| Challenge 1 |
Copy the records from the line with "Click the ease of access icon at right edge" up to and including the line with "point(393,313)", leaving out the pictures.

| Excerpt |
-- BEGIN --

Single by The Marmalade

from the album There’s A Lot Of It About
- B-side: "Hey Joe"
- Released: 1968
- Recorded: CBS Studio New Bond St London
- Genre: Rock, pop
- Label: CBS Records
- Songwriter(s): Artie Schroeck, Jet Loring
- Producer(s): Mike Smith

The Marmalade singles chronology
| "Man In A Shop" (1968) | "Lovin' Things" (1968) | "Wait for Me Mary-Anne" (1969) |

= Lovin' Things (song) =

1968 song

"Lovin' Things" is a 1968 song recorded by Scottish group The Marmalade, later covered by The Grass Roots. The song was written by Artie Schroeck and Jet Loring. It was the band's first successful single release, reaching number six on the UK singles chart. Their version was not, however, released in North America.

==Grass Roots cover==

"Lovin' Things" was released in 1968 by Bobby Rydell then covered the following year by The Grass Roots. It was the lead single from their album of the same name. The song became a modest hit in both Canada and the United States.

-- END --

| Records for processing |
-- BEGIN --

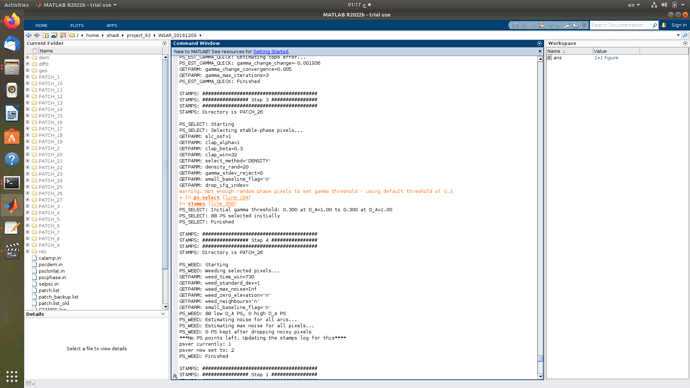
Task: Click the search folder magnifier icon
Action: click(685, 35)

-- END --
-- BEGIN --

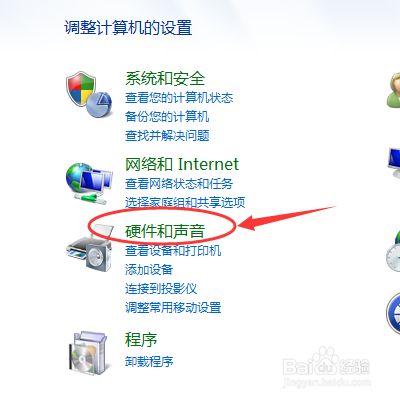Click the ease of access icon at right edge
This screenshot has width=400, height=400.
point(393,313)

-- END --

| Challenge 2 |
Continue the article on the song "Lovin' Things" from where it stops.

| Written reply 1 |
Click the ease of access icon at right edge
This screenshot has width=400, height=400.
point(393,313)

| Written reply 2 |
==Chart performance==
(The Marmalade)

===Weekly charts===

| Chart (1968) | Peak position |
|---|---|
| UK Singles Chart | 6 |

===Year-end charts===

| Chart (1968) | Rank |
|---|---|
| UK | 81 |

(The Grass Roots)

| Chart (1969) | Peak position |
|---|---|
| Australia (Kent Music Report) | 78 |
| Canada RPM Top Singles | 24 |
| US Billboard Hot 100 | 49 |
| US Cash Box Top 100 | 35 |
| US Record World | 30 |

==Other versions==
- "Lovin' Things" was first released by the writer, Artie Schroeck on Columbia Records in early 1967.
- Bobby Rydell did a version of the song in 1967. It was released as an A-side with "That's What I Call Livin'" on the flip and did not chart. He performed "Lovin' Things" on the Dick Clark ABC-TV Saturday-afternoon program, American Bandstand on February 28, 1970.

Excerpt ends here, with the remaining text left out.